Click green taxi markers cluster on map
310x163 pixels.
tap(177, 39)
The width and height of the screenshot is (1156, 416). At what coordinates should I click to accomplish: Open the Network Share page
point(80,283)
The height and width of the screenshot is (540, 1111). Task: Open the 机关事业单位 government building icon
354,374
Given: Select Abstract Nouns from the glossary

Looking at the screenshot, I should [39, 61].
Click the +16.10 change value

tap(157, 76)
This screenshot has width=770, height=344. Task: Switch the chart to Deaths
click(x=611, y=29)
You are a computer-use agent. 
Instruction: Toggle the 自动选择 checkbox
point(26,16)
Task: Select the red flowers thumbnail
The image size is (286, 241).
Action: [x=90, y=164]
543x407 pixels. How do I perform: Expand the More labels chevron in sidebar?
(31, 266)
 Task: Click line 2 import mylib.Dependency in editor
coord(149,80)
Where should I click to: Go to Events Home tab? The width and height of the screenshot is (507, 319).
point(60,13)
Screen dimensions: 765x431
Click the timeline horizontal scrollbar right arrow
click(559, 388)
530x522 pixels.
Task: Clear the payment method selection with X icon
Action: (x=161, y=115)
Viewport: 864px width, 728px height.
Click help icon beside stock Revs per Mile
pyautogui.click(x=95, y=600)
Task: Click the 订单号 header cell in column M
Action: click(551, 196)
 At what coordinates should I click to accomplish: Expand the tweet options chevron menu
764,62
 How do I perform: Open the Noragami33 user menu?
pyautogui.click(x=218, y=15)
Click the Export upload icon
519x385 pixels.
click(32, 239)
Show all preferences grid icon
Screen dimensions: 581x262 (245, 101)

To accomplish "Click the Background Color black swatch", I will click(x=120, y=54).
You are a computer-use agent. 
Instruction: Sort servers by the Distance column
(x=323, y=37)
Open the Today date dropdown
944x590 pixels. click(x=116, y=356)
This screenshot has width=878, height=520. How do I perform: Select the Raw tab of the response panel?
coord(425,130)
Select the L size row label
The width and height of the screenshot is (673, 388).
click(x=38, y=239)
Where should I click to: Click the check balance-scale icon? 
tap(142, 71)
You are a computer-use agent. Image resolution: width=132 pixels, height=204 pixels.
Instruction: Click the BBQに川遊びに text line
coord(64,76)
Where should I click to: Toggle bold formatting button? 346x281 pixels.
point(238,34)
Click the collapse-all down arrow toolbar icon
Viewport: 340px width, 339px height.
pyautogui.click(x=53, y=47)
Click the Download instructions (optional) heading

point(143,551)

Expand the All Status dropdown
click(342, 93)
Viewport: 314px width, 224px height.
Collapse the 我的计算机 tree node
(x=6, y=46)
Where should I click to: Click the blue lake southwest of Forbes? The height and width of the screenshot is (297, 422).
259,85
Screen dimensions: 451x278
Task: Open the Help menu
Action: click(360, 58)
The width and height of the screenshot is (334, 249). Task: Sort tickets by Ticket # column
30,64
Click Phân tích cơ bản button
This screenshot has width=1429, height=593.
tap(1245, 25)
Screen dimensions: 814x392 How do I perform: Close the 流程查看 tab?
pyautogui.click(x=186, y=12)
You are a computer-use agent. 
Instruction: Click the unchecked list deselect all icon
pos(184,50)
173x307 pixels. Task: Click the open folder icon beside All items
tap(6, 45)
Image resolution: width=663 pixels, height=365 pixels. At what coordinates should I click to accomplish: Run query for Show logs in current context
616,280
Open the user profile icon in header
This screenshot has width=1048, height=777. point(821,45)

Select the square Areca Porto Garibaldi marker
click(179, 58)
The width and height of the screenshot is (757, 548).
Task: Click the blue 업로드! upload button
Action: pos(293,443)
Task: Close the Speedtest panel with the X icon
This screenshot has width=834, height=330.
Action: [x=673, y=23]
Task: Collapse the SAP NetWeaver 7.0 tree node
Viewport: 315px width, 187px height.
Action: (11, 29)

● **WHAT THE TASK ASKS**:
Could you produce an exact copy of the whole listing?

● **SOLUTION FOR THIS EXERCISE**:
Click green taxi markers cluster on map
310x163 pixels.
tap(177, 39)
The width and height of the screenshot is (1156, 416). At what coordinates should I click to accomplish: Open the Network Share page
point(80,283)
The height and width of the screenshot is (540, 1111). Task: Open the 机关事业单位 government building icon
354,374
Given: Select Abstract Nouns from the glossary

Looking at the screenshot, I should [39, 61].
Click the +16.10 change value

tap(157, 76)
This screenshot has width=770, height=344. Task: Switch the chart to Deaths
click(x=611, y=29)
You are a computer-use agent. 
Instruction: Toggle the 自动选择 checkbox
point(26,16)
Task: Select the red flowers thumbnail
The image size is (286, 241).
Action: [x=90, y=164]
543x407 pixels. How do I perform: Expand the More labels chevron in sidebar?
(31, 266)
 Task: Click line 2 import mylib.Dependency in editor
coord(149,80)
Where should I click to: Go to Events Home tab? The width and height of the screenshot is (507, 319).
point(60,13)
Screen dimensions: 765x431
Click the timeline horizontal scrollbar right arrow
click(559, 388)
530x522 pixels.
Task: Clear the payment method selection with X icon
Action: (x=161, y=115)
Viewport: 864px width, 728px height.
Click help icon beside stock Revs per Mile
pyautogui.click(x=95, y=600)
Task: Click the 订单号 header cell in column M
Action: click(551, 196)
 At what coordinates should I click to accomplish: Expand the tweet options chevron menu
764,62
 How do I perform: Open the Noragami33 user menu?
pyautogui.click(x=218, y=15)
Click the Export upload icon
519x385 pixels.
click(32, 239)
Show all preferences grid icon
Screen dimensions: 581x262 (245, 101)

To accomplish "Click the Background Color black swatch", I will click(x=120, y=54).
You are a computer-use agent. 
Instruction: Sort servers by the Distance column
(x=323, y=37)
Open the Today date dropdown
944x590 pixels. click(x=116, y=356)
This screenshot has width=878, height=520. How do I perform: Select the Raw tab of the response panel?
coord(425,130)
Select the L size row label
The width and height of the screenshot is (673, 388).
click(x=38, y=239)
Where should I click to: Click the check balance-scale icon? 
tap(142, 71)
You are a computer-use agent. Image resolution: width=132 pixels, height=204 pixels.
Instruction: Click the BBQに川遊びに text line
coord(64,76)
Where should I click to: Toggle bold formatting button? 346x281 pixels.
point(238,34)
Click the collapse-all down arrow toolbar icon
Viewport: 340px width, 339px height.
pyautogui.click(x=53, y=47)
Click the Download instructions (optional) heading

point(143,551)

Expand the All Status dropdown
click(342, 93)
Viewport: 314px width, 224px height.
Collapse the 我的计算机 tree node
(x=6, y=46)
Where should I click to: Click the blue lake southwest of Forbes? The height and width of the screenshot is (297, 422).
259,85
Screen dimensions: 451x278
Task: Open the Help menu
Action: click(360, 58)
The width and height of the screenshot is (334, 249). Task: Sort tickets by Ticket # column
30,64
Click Phân tích cơ bản button
This screenshot has width=1429, height=593.
tap(1245, 25)
Screen dimensions: 814x392 How do I perform: Close the 流程查看 tab?
pyautogui.click(x=186, y=12)
You are a computer-use agent. 
Instruction: Click the unchecked list deselect all icon
pos(184,50)
173x307 pixels. Task: Click the open folder icon beside All items
tap(6, 45)
Image resolution: width=663 pixels, height=365 pixels. At what coordinates should I click to accomplish: Run query for Show logs in current context
616,280
Open the user profile icon in header
This screenshot has width=1048, height=777. point(821,45)

Select the square Areca Porto Garibaldi marker
click(179, 58)
The width and height of the screenshot is (757, 548).
Task: Click the blue 업로드! upload button
Action: pos(293,443)
Task: Close the Speedtest panel with the X icon
This screenshot has width=834, height=330.
Action: [x=673, y=23]
Task: Collapse the SAP NetWeaver 7.0 tree node
Viewport: 315px width, 187px height.
Action: (11, 29)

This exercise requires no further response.